Real Time
by Alberto Garrido
Though it hasn't come to a head yet, the continental polarization between Bush and Chavez has accelerated. On the one hand, the Chavez-Castro-Morales block decided to launch the socialist revolutionary triangle through pressure tactics on the energy front. Its space (for now) is the Americas, without national exceptions. The polarization pressed by Cuba, Venezuela and Bolivia puts an end to the interamerican institutional transition stage, because it clashes with its strategic interests, which are geared to establishing socialism on a continental scale.
The Andean Community is not necessary, because it helps the US on the road to FTAA, via the bilateral free trade agreements. By the same token there's no need for the Group of Three, Colombia-Mexico-Venezuela, because Mexico and Colombia have deals with the US.

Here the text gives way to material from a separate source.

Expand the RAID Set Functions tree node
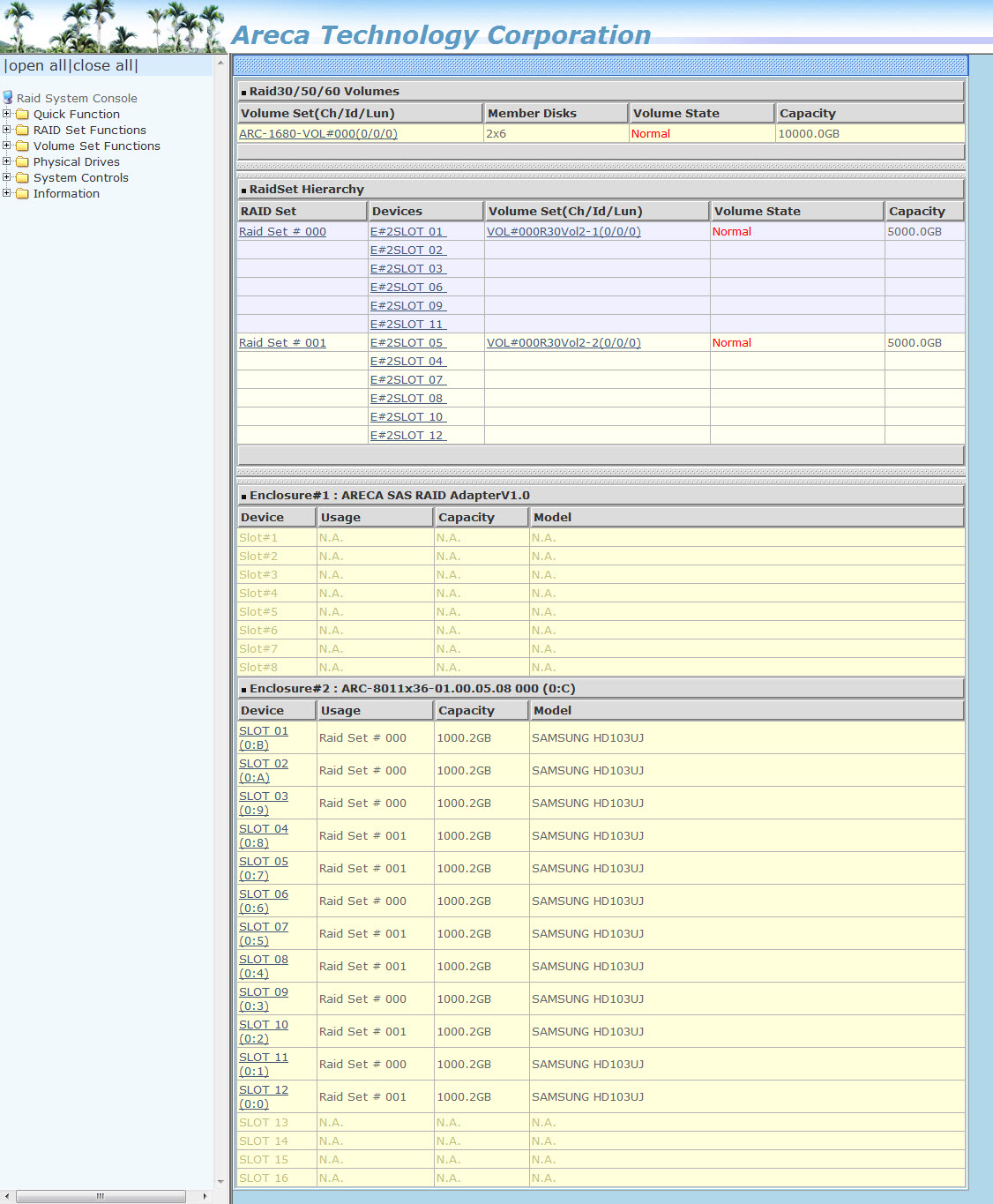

Uruguay, disenchanted with "this" Mercosur run by Brasil and Argentina and edging to sign its FTA with Washington; Ecuador, which feels tempted to sign an FTA, like other countries that find themselves in similar situations, have gotten the message. Even Brazil and Argentina, which tried to use Chavez and Venezuela's oil as a way to softening up Washington and getting an FTAA Lite (i.e., one that solved their trade disagreements with the US), have to choose between what they understand their trade interests to be and their future energy needs.
Chavez's radical behavior goes far beyond the electoral - whether domestically or internationally. Humala didn't understand that. Much less have Lula and Kirchner digested it. The great continental polarizer is Chavez. This is the time of the States, but the time of the peoples is nearing, represented by parties or movements, even if those peoples have the petro-states as strategic weapons.

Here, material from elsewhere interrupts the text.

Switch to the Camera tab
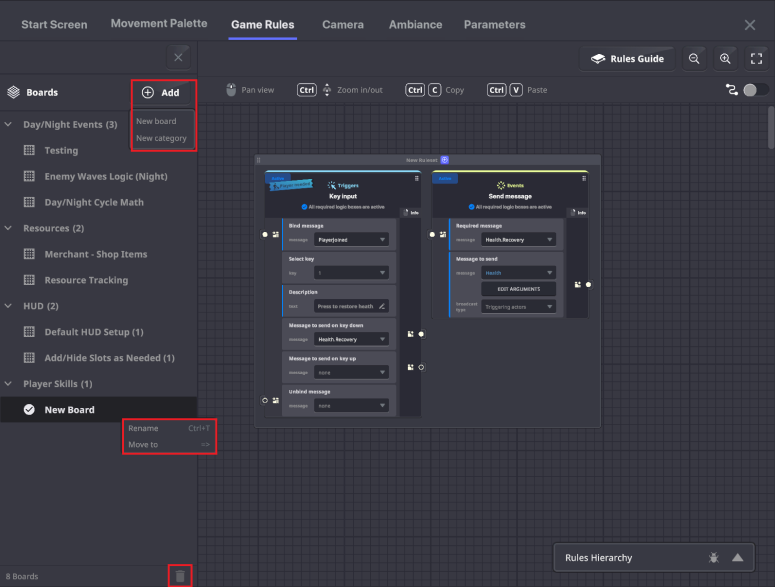Screen dimensions: 775x587 click(x=342, y=24)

This is why the deal signed in Havana is the Free Trade Treaty of the Peoples. This is why Chavez says that the concept of "integragion" has to be changed in favor of "union", which comes closer to the bolivarian ideal of the greater fatherland. It's just that this union shall have to come about in the context of a socialist Latin America and Caribbean, and that strategy goes through a number of stages, among which the crucial one is the asymmetric resistance war against the US.

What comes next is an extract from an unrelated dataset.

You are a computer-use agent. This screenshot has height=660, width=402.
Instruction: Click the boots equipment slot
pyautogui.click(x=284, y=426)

Without fully understanding what they're facing, the White House keeps, meanwhile, working on a hypothesis of "multiple wars" within the framework of a global war. This explains why Porter Goss has been jettisoned from the CIA, leaving room for Michael Hayden, a general from John Negroponte's team and one of the most hard-line hawks in the Reagan and Bush II administrations.
The Pentagon already controls almost 80% of the spying and intelligence budgets in the US.
Meanwhile, according to the Washington Post, Donald Rumsfeld has given the green light to setting up Special Forces in Latin America with "absolute freedom to act," as the Pentagon will not have to ask for permission from the State Department of those countries where they are stationed.
Let those who have eyes use their common sense.